The review of ketamine clinics’ claims in ads on Google found the businesses rarely disclosed potential side effects, while aggressively marketing its benefits. Some ads falsely claimed the drug is nonaddictive, the review said.
Facebook and Instagram advertising can be similarly bullish about ketamine’s potential. A fall 2023 search of Meta’s ad library shows an armada of ketamine clinics with sunny claims, some promising “rapid relief” or telling viewers they can “say goodbye to a once-daily SSRI” or that “IV ketamine can be your light in the darkness.”
These types of claims, while downplaying risks like substance use disorders, create outsize expectations in patients, Heifets said. “You can create expectations for some of these kind of big interventions that if they’re not met — that can actually be disastrous for patients.”
The ads making such claims and minimizing or not mentioning the risks often appear to be slipping through a system with inconsistent regulations, and puzzling gaps, a review by KFF Health News suggests.
Meta’s policies require many advertisers who offer prescription drugs, and all advertisers offering drug and addiction treatment services, to undergo additional vetting by a group called LegitScript before they’re allowed to hawk their wares or services on Facebook and Instagram. (Google similarly requires certification from an outside body like LegitScript for online pharmacies, telemedicine, and addiction services.) LegitScript reviews the advertisers’ operations, like their clinical leadership and partnerships with pharmacies.
But in practice, ketamine advertisers often don’t go through this process even if they fall into a category that should.
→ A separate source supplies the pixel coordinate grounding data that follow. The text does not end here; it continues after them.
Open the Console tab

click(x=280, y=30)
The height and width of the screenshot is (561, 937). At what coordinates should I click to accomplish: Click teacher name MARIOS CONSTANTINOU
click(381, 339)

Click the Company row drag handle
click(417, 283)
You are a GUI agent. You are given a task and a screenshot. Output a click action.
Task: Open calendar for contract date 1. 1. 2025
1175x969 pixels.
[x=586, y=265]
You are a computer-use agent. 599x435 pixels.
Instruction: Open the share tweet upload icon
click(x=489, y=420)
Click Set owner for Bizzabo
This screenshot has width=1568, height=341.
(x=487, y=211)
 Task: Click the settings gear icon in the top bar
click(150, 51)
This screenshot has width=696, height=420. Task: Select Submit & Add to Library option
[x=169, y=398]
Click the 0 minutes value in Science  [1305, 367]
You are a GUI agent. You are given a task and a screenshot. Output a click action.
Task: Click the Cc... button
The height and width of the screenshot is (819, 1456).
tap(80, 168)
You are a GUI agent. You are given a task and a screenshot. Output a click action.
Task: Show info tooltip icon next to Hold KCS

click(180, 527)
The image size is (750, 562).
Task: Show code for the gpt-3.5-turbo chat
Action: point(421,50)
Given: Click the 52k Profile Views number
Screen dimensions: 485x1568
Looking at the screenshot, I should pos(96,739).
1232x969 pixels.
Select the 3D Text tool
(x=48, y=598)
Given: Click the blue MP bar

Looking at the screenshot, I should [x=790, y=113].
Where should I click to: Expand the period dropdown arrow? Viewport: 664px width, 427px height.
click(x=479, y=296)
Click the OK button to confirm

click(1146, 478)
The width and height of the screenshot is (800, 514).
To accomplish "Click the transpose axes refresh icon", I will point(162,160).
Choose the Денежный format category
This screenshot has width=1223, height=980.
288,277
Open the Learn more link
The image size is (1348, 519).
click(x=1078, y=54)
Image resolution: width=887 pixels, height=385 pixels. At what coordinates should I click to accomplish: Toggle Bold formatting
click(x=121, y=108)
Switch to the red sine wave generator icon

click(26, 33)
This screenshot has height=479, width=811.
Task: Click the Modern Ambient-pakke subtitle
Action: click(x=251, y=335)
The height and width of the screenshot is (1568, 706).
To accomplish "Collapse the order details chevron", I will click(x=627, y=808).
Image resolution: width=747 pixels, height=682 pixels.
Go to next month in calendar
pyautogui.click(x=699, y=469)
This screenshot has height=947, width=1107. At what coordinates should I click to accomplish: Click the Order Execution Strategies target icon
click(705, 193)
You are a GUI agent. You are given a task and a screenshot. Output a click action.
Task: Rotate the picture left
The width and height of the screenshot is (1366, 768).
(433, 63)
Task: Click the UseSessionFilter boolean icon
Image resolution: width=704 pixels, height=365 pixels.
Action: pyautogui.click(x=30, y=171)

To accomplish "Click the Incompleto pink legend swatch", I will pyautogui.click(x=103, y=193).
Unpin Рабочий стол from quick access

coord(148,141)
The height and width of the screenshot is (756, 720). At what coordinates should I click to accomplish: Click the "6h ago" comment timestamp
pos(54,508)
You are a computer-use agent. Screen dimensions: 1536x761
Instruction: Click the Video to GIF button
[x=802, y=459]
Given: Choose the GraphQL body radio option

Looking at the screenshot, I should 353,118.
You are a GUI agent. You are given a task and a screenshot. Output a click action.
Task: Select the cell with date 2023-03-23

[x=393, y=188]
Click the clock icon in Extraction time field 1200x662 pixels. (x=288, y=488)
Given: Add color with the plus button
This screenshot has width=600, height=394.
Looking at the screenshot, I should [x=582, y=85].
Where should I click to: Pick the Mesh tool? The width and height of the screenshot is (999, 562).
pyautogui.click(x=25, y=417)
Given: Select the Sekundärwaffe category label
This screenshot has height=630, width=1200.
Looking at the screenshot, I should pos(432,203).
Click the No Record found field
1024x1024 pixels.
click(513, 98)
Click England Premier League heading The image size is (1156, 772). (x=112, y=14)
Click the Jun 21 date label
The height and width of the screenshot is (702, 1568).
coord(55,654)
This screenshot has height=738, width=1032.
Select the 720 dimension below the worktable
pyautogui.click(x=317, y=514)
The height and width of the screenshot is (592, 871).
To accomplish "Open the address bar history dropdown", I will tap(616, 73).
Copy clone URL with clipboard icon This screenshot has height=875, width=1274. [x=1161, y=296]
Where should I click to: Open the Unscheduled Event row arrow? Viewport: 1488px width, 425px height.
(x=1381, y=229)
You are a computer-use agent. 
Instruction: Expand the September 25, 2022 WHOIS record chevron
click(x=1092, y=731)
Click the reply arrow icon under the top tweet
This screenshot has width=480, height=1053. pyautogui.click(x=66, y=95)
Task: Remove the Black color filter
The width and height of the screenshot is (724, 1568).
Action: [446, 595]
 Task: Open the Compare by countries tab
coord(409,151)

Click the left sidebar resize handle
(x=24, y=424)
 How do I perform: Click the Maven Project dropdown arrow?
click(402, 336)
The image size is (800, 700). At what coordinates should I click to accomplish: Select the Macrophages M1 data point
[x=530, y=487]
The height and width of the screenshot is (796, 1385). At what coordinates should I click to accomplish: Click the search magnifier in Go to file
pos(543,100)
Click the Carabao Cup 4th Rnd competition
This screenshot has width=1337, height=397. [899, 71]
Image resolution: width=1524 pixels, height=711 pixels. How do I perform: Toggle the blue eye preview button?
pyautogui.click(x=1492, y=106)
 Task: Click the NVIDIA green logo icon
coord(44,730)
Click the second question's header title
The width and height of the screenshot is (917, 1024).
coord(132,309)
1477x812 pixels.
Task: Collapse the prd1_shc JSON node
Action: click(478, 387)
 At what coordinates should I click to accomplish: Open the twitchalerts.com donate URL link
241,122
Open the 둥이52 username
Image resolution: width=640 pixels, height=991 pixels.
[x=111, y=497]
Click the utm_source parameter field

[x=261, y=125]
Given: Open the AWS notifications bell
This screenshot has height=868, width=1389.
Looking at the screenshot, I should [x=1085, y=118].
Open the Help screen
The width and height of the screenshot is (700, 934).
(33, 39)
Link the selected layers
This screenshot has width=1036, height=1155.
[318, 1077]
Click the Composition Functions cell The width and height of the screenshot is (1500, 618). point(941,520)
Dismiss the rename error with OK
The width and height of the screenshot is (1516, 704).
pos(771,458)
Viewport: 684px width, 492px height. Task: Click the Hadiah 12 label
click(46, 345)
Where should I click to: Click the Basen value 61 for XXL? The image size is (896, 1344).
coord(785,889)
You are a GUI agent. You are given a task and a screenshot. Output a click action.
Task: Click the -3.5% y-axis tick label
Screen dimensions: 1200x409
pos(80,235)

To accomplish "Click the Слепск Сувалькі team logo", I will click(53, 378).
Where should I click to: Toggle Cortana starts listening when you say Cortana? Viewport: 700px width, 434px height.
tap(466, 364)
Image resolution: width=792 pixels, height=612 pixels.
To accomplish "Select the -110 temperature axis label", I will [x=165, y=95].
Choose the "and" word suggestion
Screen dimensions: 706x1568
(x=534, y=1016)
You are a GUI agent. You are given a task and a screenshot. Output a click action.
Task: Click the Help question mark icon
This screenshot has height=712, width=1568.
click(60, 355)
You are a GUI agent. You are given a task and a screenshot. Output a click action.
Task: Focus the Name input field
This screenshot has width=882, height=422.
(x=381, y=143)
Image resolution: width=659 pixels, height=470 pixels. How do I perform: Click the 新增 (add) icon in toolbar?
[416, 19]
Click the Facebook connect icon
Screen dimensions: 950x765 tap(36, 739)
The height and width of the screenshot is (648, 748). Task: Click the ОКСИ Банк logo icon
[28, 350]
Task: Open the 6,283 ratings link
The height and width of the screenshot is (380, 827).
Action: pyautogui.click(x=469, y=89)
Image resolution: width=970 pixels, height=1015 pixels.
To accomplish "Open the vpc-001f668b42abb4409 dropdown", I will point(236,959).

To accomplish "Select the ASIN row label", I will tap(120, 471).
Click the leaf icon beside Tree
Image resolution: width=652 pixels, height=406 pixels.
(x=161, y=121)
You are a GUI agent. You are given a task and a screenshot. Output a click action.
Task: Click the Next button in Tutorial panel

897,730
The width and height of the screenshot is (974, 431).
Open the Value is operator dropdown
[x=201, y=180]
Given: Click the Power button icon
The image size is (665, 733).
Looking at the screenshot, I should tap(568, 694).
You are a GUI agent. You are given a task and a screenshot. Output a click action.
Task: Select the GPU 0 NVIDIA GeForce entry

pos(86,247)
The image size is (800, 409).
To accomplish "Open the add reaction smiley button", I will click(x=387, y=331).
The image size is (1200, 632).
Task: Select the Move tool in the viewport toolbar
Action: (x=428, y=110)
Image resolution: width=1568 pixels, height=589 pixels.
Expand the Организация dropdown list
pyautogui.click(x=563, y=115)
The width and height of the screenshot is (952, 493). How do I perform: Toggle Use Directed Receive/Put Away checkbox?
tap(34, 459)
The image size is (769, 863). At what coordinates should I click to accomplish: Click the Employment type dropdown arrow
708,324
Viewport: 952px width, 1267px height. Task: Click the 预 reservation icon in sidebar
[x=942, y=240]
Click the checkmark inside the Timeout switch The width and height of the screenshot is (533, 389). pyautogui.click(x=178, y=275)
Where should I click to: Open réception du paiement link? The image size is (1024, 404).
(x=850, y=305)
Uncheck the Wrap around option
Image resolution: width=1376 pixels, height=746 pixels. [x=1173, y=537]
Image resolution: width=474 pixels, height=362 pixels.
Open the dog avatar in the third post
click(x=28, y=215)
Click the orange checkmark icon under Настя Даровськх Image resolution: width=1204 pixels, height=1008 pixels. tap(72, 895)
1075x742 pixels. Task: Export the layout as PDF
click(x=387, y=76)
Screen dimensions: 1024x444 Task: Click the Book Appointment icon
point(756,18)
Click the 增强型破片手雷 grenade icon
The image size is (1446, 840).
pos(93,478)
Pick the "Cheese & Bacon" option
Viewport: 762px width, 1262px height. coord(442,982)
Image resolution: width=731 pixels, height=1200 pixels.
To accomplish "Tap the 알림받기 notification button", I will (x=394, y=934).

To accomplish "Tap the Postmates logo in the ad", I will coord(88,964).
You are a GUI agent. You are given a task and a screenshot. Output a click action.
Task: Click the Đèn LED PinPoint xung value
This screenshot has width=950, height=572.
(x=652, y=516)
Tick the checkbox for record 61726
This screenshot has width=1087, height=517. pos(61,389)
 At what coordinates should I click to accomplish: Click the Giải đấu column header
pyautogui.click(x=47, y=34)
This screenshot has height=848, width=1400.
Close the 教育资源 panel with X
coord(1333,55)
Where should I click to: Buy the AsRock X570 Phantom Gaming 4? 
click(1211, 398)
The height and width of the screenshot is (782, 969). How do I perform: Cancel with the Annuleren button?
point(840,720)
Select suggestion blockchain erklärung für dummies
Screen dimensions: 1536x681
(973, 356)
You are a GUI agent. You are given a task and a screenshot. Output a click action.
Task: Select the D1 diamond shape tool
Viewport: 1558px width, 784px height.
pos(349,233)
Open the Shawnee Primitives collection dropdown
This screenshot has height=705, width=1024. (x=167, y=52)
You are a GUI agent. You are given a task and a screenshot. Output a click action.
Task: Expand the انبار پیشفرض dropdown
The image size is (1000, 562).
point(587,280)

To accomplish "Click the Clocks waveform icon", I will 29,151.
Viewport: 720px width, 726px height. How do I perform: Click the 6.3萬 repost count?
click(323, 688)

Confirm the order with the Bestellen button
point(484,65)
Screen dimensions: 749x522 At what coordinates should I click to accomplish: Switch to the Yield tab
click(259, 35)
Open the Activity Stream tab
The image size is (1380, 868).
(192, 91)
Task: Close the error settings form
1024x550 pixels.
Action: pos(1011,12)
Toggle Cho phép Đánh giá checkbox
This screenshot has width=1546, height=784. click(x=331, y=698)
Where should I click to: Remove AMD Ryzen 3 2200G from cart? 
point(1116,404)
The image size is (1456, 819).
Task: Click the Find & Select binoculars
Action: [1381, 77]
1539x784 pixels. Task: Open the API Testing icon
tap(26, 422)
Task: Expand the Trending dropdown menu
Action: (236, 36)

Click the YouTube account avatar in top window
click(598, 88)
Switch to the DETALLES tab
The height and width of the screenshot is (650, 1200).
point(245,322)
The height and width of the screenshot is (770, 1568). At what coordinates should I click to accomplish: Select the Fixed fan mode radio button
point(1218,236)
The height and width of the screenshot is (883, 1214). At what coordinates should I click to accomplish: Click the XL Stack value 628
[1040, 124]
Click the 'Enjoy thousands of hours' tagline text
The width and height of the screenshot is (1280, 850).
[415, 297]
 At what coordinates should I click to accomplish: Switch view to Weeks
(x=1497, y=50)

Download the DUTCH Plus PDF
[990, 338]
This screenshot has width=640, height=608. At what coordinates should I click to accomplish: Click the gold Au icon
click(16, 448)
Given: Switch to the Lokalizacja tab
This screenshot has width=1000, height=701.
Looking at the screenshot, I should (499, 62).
KFF Health News reviewed 27 advertisers on Meta in October and November 2023. Of those, 10 advertisers, spread over both months, either offered ketamine for drug addiction or ketamine via telehealth, and were not registered with LegitScript.
The online ads promote services, generally via telehealth, that prescribe ketamine — often in a lozenge prepared by a compounding pharmacy. There’s much less evidence for the safety and effectiveness of oral ketamine, Heifets said, compared with that of intravenously administered ketamine, which is more often studied.
Enforcement is on Meta’s agenda. In its response to the Oversight Board on the ketamine case, Meta said it has improved its automated review tools for some advertisements promoting drugs, and pledged to consider auditing its policies in the first half of this year.
Federal regulators are showing signs of concern about ketamine, particularly when obtained online. Last year, the Drug Enforcement Administration shut down the telehealth practice of at least one physician who prescribed ketamine nationwide. In October 2023, the FDA issued a warning about compounded ketamine — which these telehealth startups tend to rely on, Silverstone said.